Study material:

★ ★ ★ ★ ★ ★ ★

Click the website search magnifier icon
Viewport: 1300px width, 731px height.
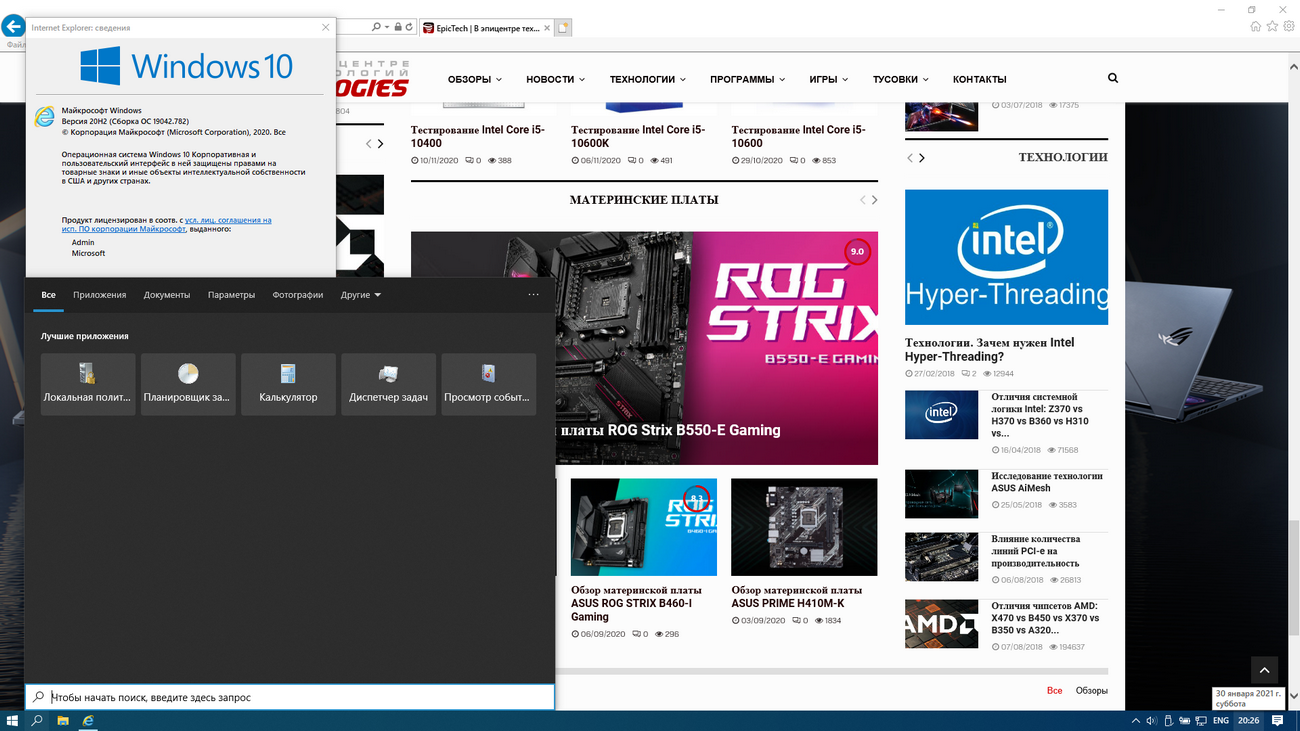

★ ★ ★ ★ ★ ★ ★

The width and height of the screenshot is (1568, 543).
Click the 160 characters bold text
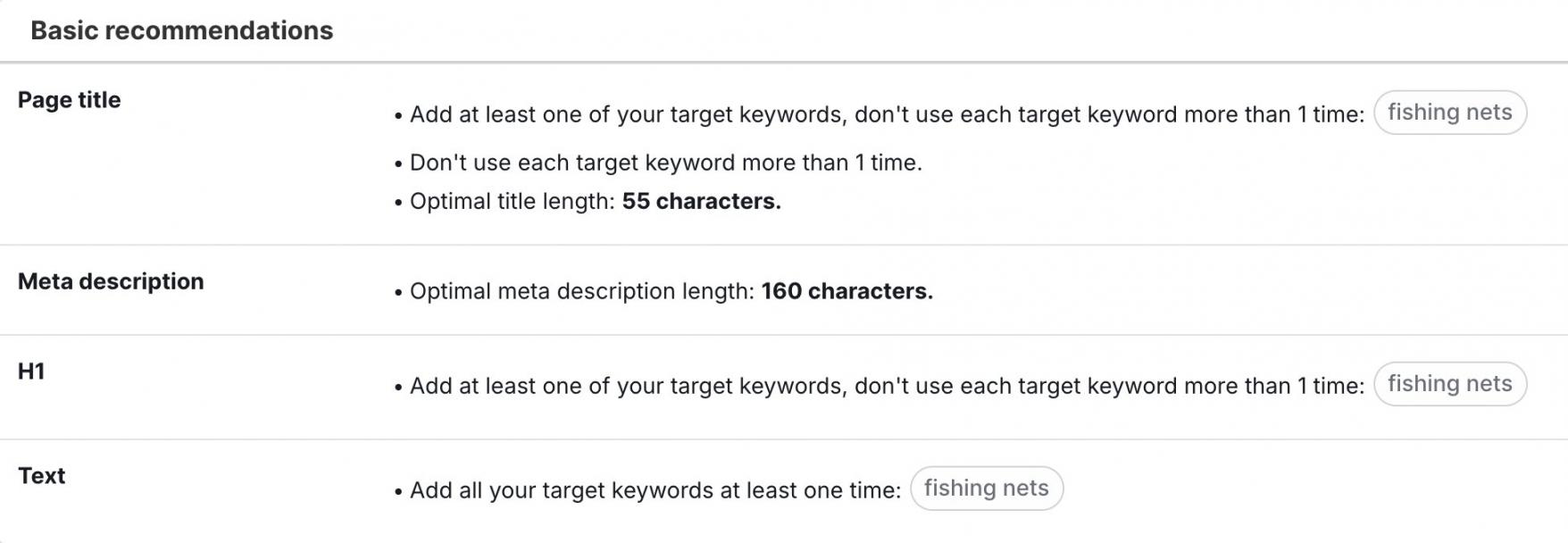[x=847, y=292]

★ ★ ★ ★ ★ ★ ★

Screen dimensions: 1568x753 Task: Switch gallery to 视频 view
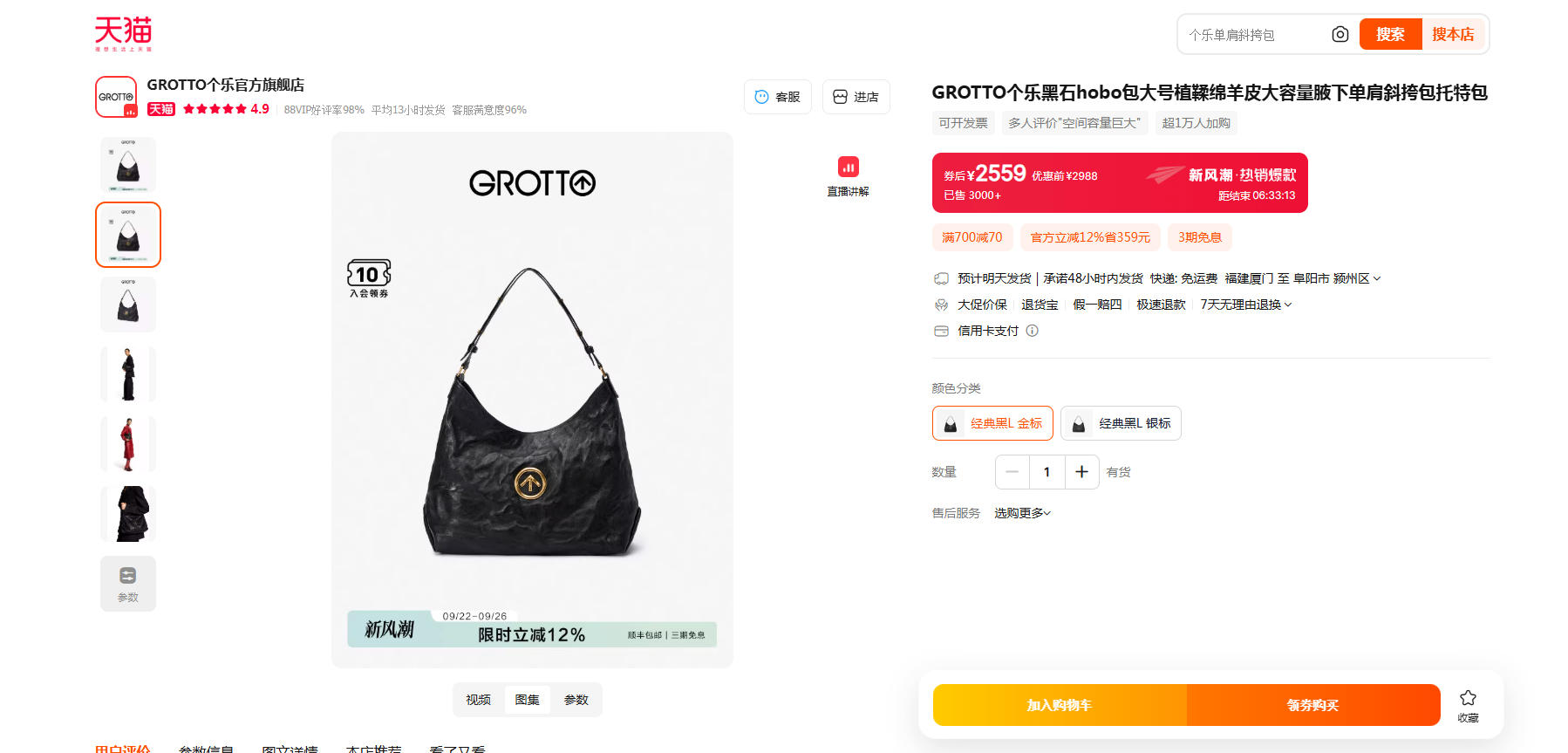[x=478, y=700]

★ ★ ★ ★ ★ ★ ★

What to produce: Please transcribe only the lines in the records above running from the line that has "Click the website search magnifier icon" through the line that has "Viewport: 1300px width, 731px height.", both included, exactly as they appear.

Solution:
Click the website search magnifier icon
Viewport: 1300px width, 731px height.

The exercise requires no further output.